→ INSTRUCTION
Copy the items word for word, from the very start through the line that contains "center [642, 734].", with both ends included. Leave out the pictures.

→ DATA FOR ANALYSIS
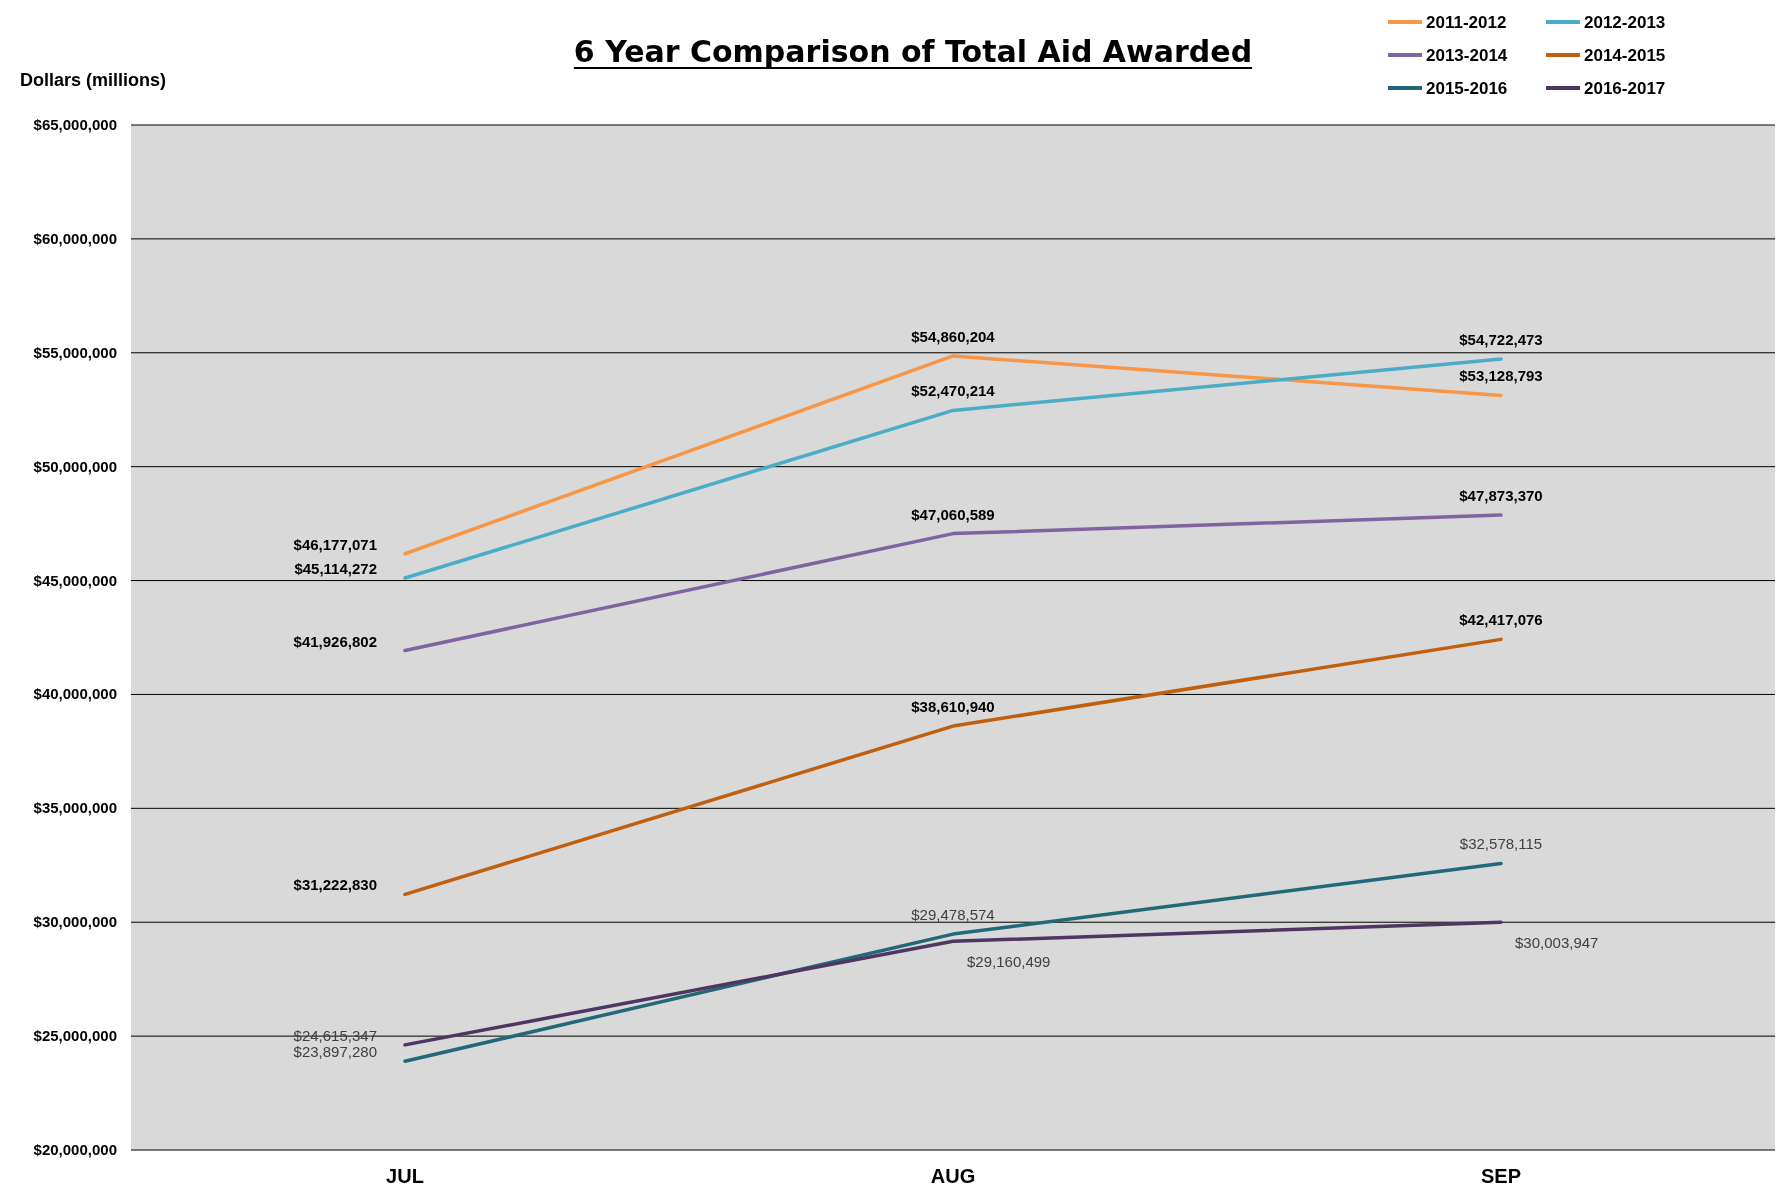 The image size is (1783, 1191). I want to click on legend-label: 2014-2015, so click(1625, 56).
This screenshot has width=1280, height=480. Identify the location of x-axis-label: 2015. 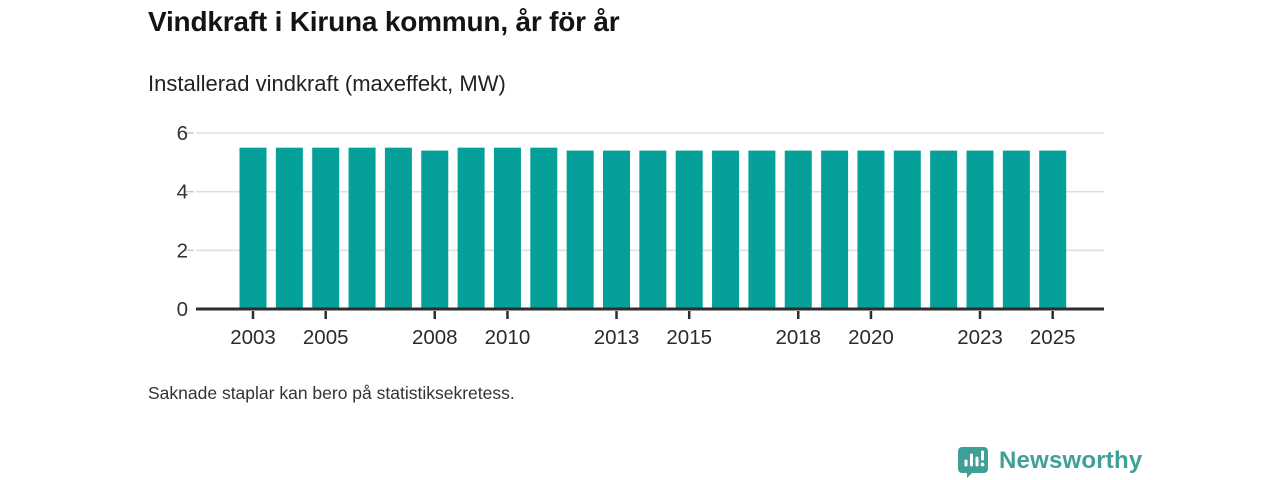
(689, 338).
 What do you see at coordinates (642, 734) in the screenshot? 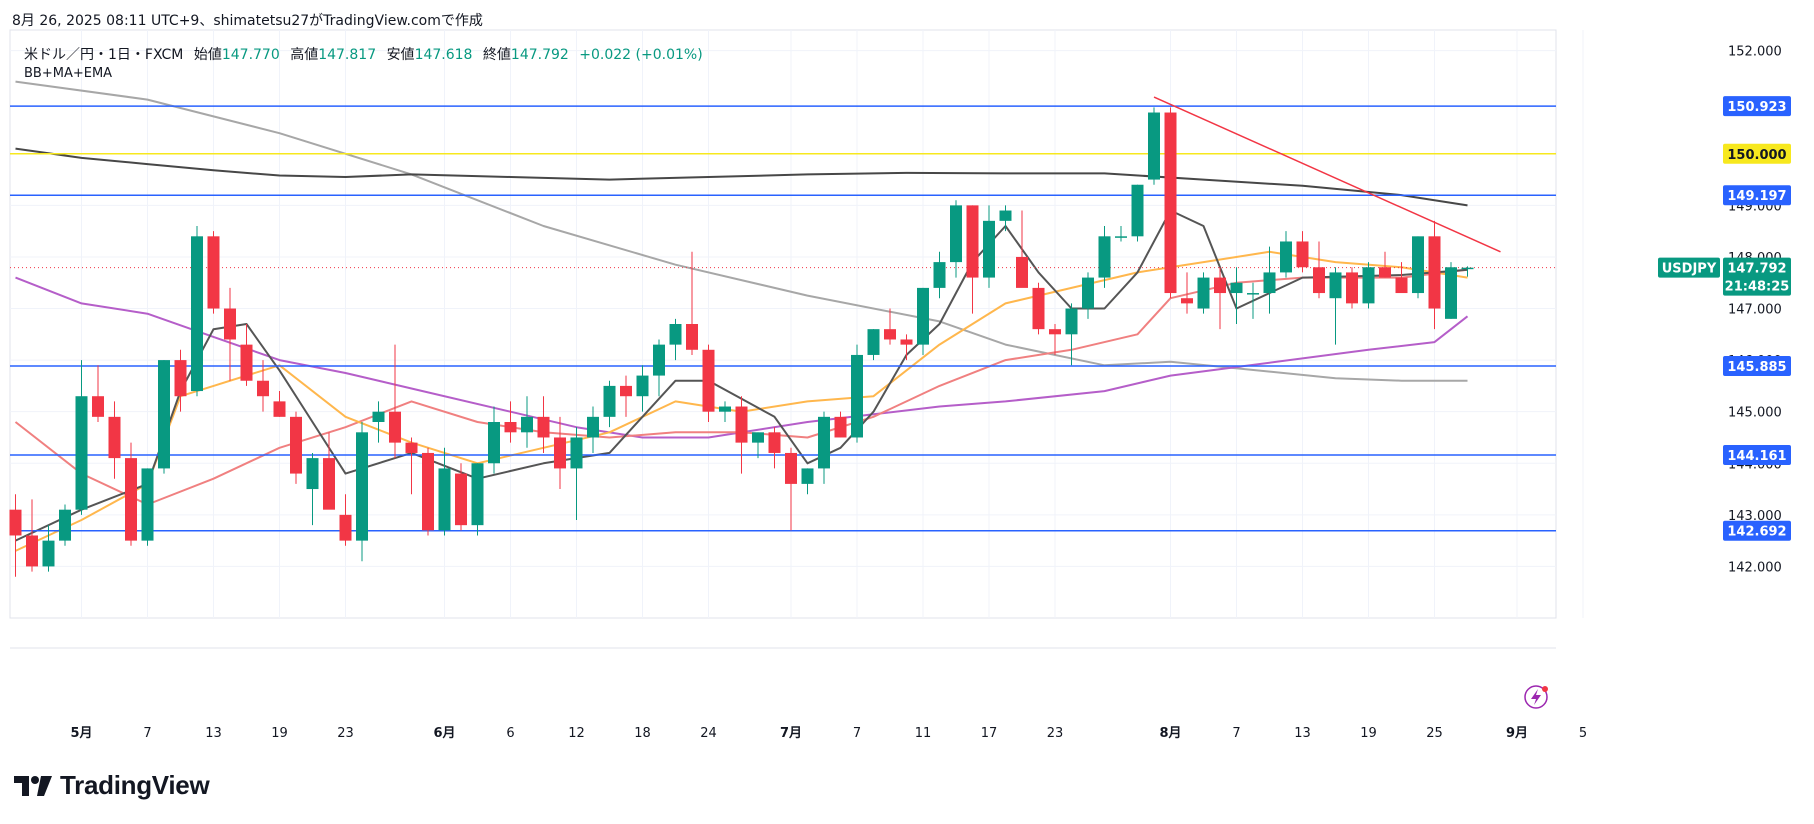
I see `x-tick-label: 18` at bounding box center [642, 734].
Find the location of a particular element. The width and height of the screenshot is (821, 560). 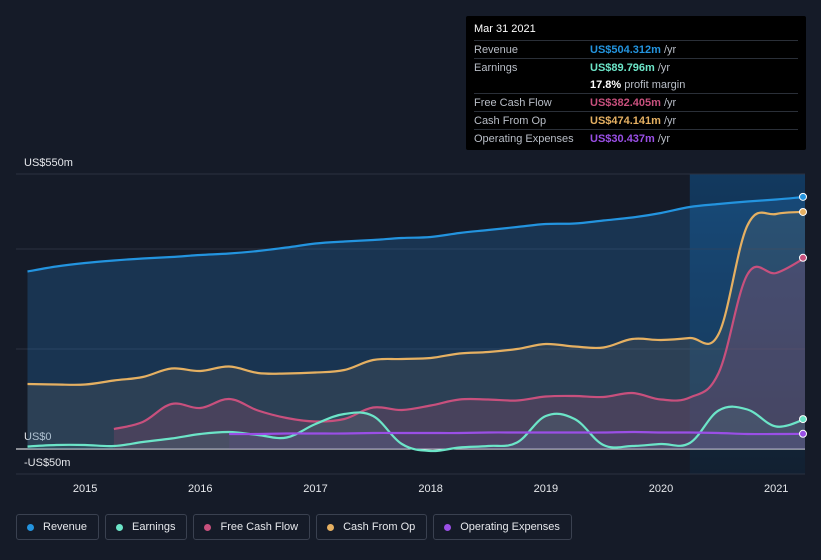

→ ANSWER SPACE
 The image size is (1783, 1191). I want to click on legend-label: 2014-2015, so click(1625, 56).
This screenshot has width=1280, height=480. Identify the location of x-axis-label: 2015. 
(689, 338).
 What do you see at coordinates (642, 734) in the screenshot? 
I see `x-tick-label: 18` at bounding box center [642, 734].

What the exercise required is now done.